Lavoro richiesto | Riformula in modo più conciso il paragrafo del testo sulle operazioni intracomunitarie che inizia con «Tutte le operazioni intracomunitarie», mantenendone i fatti principali.

Testo di lettura |
Operazioni intracomunitarie

Operazioni attive o passive che vengono effettuate da due soggetti dei quali, almeno uno risiede in un altro Stato dell’Unione Europea.

Il soggetto che venda un bene o presti un servizio ad un altro soggetto facente parte dell’Unione Europea non deve applicare l’IVA in fattura, ma al contrario, il soggetto che acquista un bene da un altro soggetto di uno stato UE è tenuto ad inserire l’IVA, integrandola alla fattura ricevuta.

Con il cosiddetto meccanismo del reverse charge, l’IVA viene caricata sia sul registro degli acquisti, che sul registro delle vendite, portando a zero l’impatto dell’operazione.

Tutte le operazioni intracomunitarie effettuate da una determinata impresa devono essere inserite in uno specifico modello, denominato “Intrastat” che successivamente sarà trasmesso all’Agenzia delle dogane, la quale svolgerà gli appositi controlli ed accertamenti.

I requisiti affinché si possa considerare intracomunitaria un’operazione tra due imprese di nazionalità diverse sono i seguenti:

  • requisito oggettivo, la transazione deve essere a titolo oneroso (deve essere presente una prestazione economica da parte di una delle parti);
  • requisito soggettivo, ciascun soggetto deve essere titolare di un codice IVA valido ed attivo al momento del compimento dell’atto, ovvero tutti i soggetti coinvolti devono essere soggetti passivi IVA;
  • requisito territoriale, se il trasferimento di un bene o la prestazione di un servizio avviene da un Paese membro della Comunità Europea, verso un altro paese anch’esso membro.

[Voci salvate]
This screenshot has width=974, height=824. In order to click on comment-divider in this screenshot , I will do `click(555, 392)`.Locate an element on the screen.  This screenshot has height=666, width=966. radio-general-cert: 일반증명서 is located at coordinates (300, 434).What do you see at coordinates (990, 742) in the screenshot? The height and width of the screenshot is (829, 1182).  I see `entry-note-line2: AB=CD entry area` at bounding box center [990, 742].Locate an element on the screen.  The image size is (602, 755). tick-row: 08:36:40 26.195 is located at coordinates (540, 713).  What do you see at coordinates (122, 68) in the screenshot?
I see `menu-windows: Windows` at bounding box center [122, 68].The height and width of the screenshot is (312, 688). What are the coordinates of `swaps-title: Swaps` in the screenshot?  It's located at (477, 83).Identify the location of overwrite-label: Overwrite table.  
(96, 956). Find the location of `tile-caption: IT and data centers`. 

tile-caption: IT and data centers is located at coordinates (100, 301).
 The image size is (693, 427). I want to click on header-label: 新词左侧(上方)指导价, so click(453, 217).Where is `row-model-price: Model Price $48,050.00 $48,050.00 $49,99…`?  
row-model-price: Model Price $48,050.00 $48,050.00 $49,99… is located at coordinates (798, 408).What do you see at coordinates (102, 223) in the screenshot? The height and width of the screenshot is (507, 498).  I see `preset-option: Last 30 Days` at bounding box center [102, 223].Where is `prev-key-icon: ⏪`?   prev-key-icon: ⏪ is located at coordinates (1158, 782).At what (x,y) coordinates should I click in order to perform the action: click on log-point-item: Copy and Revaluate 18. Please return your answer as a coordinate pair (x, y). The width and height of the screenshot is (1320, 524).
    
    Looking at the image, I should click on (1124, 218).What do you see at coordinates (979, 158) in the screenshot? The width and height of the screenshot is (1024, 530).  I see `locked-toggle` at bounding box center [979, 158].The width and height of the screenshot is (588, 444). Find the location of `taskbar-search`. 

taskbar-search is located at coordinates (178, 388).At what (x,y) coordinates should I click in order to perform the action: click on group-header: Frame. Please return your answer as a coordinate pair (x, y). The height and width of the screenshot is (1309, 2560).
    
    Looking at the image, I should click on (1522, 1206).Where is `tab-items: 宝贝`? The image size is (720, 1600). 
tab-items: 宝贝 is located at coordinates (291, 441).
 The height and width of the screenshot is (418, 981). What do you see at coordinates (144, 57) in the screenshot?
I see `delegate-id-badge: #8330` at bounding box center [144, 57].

Risposta | Ogni impresa deve riportare tutte le proprie operazioni intracomunitarie nel modello Intrastat. Il modello viene poi trasmesso all'Agenzia delle dogane, che esegue i controlli e gli accertamenti.